[Data items]
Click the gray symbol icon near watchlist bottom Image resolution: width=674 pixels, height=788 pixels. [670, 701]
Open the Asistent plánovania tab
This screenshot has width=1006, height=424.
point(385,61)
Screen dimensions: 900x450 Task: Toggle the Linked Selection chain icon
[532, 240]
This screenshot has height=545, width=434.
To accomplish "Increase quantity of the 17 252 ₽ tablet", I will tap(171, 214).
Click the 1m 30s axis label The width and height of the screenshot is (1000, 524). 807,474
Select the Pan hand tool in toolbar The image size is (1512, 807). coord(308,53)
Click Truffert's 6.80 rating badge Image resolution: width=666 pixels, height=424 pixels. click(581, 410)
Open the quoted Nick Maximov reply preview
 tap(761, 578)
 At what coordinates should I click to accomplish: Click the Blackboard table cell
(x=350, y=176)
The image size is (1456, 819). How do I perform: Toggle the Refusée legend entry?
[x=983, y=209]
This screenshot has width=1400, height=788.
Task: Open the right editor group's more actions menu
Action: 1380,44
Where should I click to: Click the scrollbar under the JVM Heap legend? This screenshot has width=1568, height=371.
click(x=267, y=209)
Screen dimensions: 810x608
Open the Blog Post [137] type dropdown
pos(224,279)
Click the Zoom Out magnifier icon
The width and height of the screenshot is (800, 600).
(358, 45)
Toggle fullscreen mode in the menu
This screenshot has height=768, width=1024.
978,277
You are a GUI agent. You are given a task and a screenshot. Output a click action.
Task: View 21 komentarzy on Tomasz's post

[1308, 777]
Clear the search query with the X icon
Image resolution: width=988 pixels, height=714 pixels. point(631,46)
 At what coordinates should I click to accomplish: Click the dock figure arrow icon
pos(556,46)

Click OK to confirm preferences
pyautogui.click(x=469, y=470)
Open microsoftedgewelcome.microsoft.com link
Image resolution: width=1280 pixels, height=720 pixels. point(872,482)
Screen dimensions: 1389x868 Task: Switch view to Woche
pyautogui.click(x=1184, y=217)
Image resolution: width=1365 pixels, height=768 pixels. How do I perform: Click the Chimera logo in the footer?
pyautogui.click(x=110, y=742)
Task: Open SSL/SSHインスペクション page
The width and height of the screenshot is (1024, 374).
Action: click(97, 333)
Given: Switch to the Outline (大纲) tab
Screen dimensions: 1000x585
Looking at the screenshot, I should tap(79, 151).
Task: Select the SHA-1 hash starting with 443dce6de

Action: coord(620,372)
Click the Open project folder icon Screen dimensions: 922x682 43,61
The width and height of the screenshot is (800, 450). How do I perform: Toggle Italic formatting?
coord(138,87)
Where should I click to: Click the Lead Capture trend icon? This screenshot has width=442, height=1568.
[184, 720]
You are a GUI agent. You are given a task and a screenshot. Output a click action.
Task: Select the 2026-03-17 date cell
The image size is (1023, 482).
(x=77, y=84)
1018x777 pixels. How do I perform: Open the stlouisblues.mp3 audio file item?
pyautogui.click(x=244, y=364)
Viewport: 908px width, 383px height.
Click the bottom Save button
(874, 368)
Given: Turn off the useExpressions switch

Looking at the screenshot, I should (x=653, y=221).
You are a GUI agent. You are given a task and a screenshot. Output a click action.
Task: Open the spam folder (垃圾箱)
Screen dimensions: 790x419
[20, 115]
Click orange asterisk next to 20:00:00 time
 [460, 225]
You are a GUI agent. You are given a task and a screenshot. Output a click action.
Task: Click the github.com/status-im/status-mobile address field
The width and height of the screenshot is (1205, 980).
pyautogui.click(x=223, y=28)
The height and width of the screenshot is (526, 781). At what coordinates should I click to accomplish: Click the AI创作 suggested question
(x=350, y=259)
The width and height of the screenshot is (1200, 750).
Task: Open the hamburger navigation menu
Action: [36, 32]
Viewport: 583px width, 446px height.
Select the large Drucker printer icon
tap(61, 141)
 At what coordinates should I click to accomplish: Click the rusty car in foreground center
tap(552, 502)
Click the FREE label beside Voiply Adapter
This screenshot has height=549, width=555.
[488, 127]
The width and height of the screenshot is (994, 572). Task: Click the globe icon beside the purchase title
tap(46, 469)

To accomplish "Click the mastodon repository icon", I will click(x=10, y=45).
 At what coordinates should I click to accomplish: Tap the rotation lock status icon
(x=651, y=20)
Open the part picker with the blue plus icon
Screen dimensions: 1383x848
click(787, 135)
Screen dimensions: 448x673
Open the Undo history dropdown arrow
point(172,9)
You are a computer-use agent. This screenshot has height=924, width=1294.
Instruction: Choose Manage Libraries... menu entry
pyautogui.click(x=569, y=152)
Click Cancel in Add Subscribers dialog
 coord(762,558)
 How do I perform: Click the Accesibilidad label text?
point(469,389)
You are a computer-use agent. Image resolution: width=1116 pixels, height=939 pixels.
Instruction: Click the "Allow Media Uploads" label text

### EXERCISE DETAILS
Your answer must be an exact transcription of all the data above.

### TASK ANSWER
Click the gray symbol icon near watchlist bottom Image resolution: width=674 pixels, height=788 pixels. [670, 701]
Open the Asistent plánovania tab
This screenshot has width=1006, height=424.
point(385,61)
Screen dimensions: 900x450 Task: Toggle the Linked Selection chain icon
[532, 240]
This screenshot has height=545, width=434.
To accomplish "Increase quantity of the 17 252 ₽ tablet", I will tap(171, 214).
Click the 1m 30s axis label The width and height of the screenshot is (1000, 524). 807,474
Select the Pan hand tool in toolbar The image size is (1512, 807). coord(308,53)
Click Truffert's 6.80 rating badge Image resolution: width=666 pixels, height=424 pixels. click(581, 410)
Open the quoted Nick Maximov reply preview
 tap(761, 578)
 At what coordinates should I click to accomplish: Click the Blackboard table cell
(x=350, y=176)
The image size is (1456, 819). How do I perform: Toggle the Refusée legend entry?
[x=983, y=209]
This screenshot has width=1400, height=788.
Task: Open the right editor group's more actions menu
Action: 1380,44
Where should I click to: Click the scrollbar under the JVM Heap legend? This screenshot has width=1568, height=371.
click(x=267, y=209)
Screen dimensions: 810x608
Open the Blog Post [137] type dropdown
pos(224,279)
Click the Zoom Out magnifier icon
The width and height of the screenshot is (800, 600).
(358, 45)
Toggle fullscreen mode in the menu
This screenshot has height=768, width=1024.
978,277
You are a GUI agent. You are given a task and a screenshot. Output a click action.
Task: View 21 komentarzy on Tomasz's post

[1308, 777]
Clear the search query with the X icon
Image resolution: width=988 pixels, height=714 pixels. point(631,46)
 At what coordinates should I click to accomplish: Click the dock figure arrow icon
pos(556,46)

Click OK to confirm preferences
pyautogui.click(x=469, y=470)
Open microsoftedgewelcome.microsoft.com link
Image resolution: width=1280 pixels, height=720 pixels. point(872,482)
Screen dimensions: 1389x868 Task: Switch view to Woche
pyautogui.click(x=1184, y=217)
Image resolution: width=1365 pixels, height=768 pixels. How do I perform: Click the Chimera logo in the footer?
pyautogui.click(x=110, y=742)
Task: Open SSL/SSHインスペクション page
The width and height of the screenshot is (1024, 374).
Action: click(97, 333)
Given: Switch to the Outline (大纲) tab
Screen dimensions: 1000x585
Looking at the screenshot, I should tap(79, 151).
Task: Select the SHA-1 hash starting with 443dce6de

Action: coord(620,372)
Click the Open project folder icon Screen dimensions: 922x682 43,61
The width and height of the screenshot is (800, 450). How do I perform: Toggle Italic formatting?
coord(138,87)
Where should I click to: Click the Lead Capture trend icon? This screenshot has width=442, height=1568.
[184, 720]
You are a GUI agent. You are given a task and a screenshot. Output a click action.
Task: Select the 2026-03-17 date cell
The image size is (1023, 482).
(x=77, y=84)
1018x777 pixels. How do I perform: Open the stlouisblues.mp3 audio file item?
pyautogui.click(x=244, y=364)
Viewport: 908px width, 383px height.
Click the bottom Save button
(874, 368)
Given: Turn off the useExpressions switch

Looking at the screenshot, I should (x=653, y=221).
You are a GUI agent. You are given a task and a screenshot. Output a click action.
Task: Open the spam folder (垃圾箱)
Screen dimensions: 790x419
[20, 115]
Click orange asterisk next to 20:00:00 time
 [460, 225]
You are a GUI agent. You are given a task and a screenshot. Output a click action.
Task: Click the github.com/status-im/status-mobile address field
The width and height of the screenshot is (1205, 980).
pyautogui.click(x=223, y=28)
The height and width of the screenshot is (526, 781). At what coordinates should I click to accomplish: Click the AI创作 suggested question
(x=350, y=259)
The width and height of the screenshot is (1200, 750).
Task: Open the hamburger navigation menu
Action: [36, 32]
Viewport: 583px width, 446px height.
Select the large Drucker printer icon
tap(61, 141)
 At what coordinates should I click to accomplish: Click the rusty car in foreground center
tap(552, 502)
Click the FREE label beside Voiply Adapter
This screenshot has height=549, width=555.
[488, 127]
The width and height of the screenshot is (994, 572). Task: Click the globe icon beside the purchase title
tap(46, 469)

To accomplish "Click the mastodon repository icon", I will click(x=10, y=45).
 At what coordinates should I click to accomplish: Tap the rotation lock status icon
(x=651, y=20)
Open the part picker with the blue plus icon
Screen dimensions: 1383x848
click(787, 135)
Screen dimensions: 448x673
Open the Undo history dropdown arrow
point(172,9)
You are a computer-use agent. This screenshot has height=924, width=1294.
Instruction: Choose Manage Libraries... menu entry
pyautogui.click(x=569, y=152)
Click Cancel in Add Subscribers dialog
 coord(762,558)
 How do I perform: Click the Accesibilidad label text?
point(469,389)
You are a computer-use agent. Image resolution: width=1116 pixels, height=939 pixels.
Instruction: Click the "Allow Media Uploads" label text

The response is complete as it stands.